# Glide Ratio # Use Appropriate Tools

Today you will explore and compare glide ratios of things that fly.

In this unit, you have used tape diagrams, double number lines, ratio tables, and graphs to represent ratios, make comparisons, and solve ratio problems.

Whenever you work with ratios, you should think about the tools that are available to you and choose the one(s) that you think will be the most useful.

• How do you think your work in previous lessons might help you represent and compare ratios?
• Watch this video as Jan, Carlos, and Mia use appropriate tools to explore wingspan and glide ratios.

VIDEO: Mathematical Practice 5

## Opening

Solve problems about glide ratios using appropriate tools.

# White-Backed Vultures

White-backed vultures have a glide ratio of 75:5. The ratio tells us that this kind of vulture can glide 75 feet forward for every 5 feet that it descends.
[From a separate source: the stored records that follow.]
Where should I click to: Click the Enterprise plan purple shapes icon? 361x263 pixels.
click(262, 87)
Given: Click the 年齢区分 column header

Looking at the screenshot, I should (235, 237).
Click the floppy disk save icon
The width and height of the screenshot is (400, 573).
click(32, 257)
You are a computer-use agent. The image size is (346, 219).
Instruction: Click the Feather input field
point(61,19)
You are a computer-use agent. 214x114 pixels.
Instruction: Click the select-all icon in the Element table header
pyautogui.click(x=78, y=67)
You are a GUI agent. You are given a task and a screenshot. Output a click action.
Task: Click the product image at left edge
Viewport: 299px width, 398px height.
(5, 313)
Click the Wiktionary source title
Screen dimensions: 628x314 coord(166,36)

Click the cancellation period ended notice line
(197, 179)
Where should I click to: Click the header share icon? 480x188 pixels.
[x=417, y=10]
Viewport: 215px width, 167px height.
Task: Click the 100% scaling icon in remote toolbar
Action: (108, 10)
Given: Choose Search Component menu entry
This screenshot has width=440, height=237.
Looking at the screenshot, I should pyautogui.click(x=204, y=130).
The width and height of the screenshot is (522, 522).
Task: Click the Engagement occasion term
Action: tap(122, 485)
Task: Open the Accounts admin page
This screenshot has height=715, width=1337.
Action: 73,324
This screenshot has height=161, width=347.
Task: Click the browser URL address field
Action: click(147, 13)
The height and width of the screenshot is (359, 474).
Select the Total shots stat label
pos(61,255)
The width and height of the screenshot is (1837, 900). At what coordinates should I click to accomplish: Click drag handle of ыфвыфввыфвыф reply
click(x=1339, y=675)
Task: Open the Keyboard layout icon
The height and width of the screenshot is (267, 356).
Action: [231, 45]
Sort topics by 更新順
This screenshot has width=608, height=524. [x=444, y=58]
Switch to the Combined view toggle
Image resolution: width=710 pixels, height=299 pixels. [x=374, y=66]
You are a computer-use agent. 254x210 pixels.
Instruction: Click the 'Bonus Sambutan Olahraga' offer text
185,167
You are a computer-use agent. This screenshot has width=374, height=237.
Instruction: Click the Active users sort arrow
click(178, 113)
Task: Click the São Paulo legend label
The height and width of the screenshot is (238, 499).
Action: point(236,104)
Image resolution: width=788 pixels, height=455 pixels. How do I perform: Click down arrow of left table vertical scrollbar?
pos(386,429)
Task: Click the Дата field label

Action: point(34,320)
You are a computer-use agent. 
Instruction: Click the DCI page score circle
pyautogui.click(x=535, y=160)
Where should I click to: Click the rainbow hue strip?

Choose a tool that you think will be useful for representing and comparing equivalent glide ratios for the white-backed vulture. (The Double Number Line Tool and Ratio Table Tool are provided below; however, you can use any tool that you feel will be the most useful.)

• Using your chosen tool, represent equivalent glide ratios for the white-backed vulture.
• Explain where you "see" the ratios in your representation and what each ratio means.

INTERACTIVE: Double Number Line Tool

INTERACTIVE: Ratio Table Tool

When representing and comparing the glide ratios, pay attention to which numbers you use for the forward distances and which you use for the vertical descent distances.

# Paragliders and Sailplanes

Sailplanes have a glide ratio of 150:3.

Paragliders have a glide ratio of 24:4.

• Choose either the sailplane or the paraglider. Use the same tool you used with the white-backed vulture to represent equivalent glide ratios for the sailplane or the paraglider.
• Explain the meaning of each of the ratios. INTERACTIVE: Double Number Line Tool

INTERACTIVE: Ratio Table Tool

## Hint:

When representing the glide ratios, pay attention to which numbers you use for the forward distances and which you use for the vertical descent distances.

# Compare Glide Ratios

Based on their glide ratios, which of these can glide farther from a given altitude:

• The white-backed vulture or the sailplane or the paraglider?

When representing and comparing the glide ratios, pay attention to which numbers you use for the forward distances and which you use for the vertical descent distances.

# Prepare a Presentation

Explain what a glide ratio is.

Explain which tool you chose to represent glide ratios and why you chose that tool.

Explain how the representations you made support your answer about whether the vulture or the sailplane/paraglider can glide farther from a given altitude.

# Challenge Problem

As you can see in the photograph, the northern flying squirrel has its own wing suit! This wing suit is similar to a wing suit that humans have developed. The squirrel has a glide ratio similar to the glide ratio of the man-made wing suit: both ratios are approximately 2:1.

• Imagine that the squirrel jumps from one tree to another, from a branch 140 feet off the ground to a branch 30 feet off the ground. How far apart are the two trees?
• Another set of trees is 120 feet apart. The squirrel jumps from one tree branch to another and lands on a branch that is 10 feet off the ground. How high was the branch that the squirrel jumped from? # Ways of Thinking: Make Connections

Take notes about your classmates' representations and the strategies they used for comparing glide ratios.

• Which tool do you think is the most useful for comparing glide ratios? Why?
• Which tool would be the most useful for determining the distance a bird can travel before reaching the ground if you only know its starting height and glide ratio?
• Which tool did you work from to make your graph?

# Summary of the Math: Represent and Compare Glide Ratios

Write a summary about representing and comparing glide ratios and the tools that help you do this.

• Do you define glide ratio ?
• Do you describe different ways to represent ratios?
• Do you describe the different tools you can use to represent glide ratios?
• Do you explain how you can use these representations to compare glide ratios?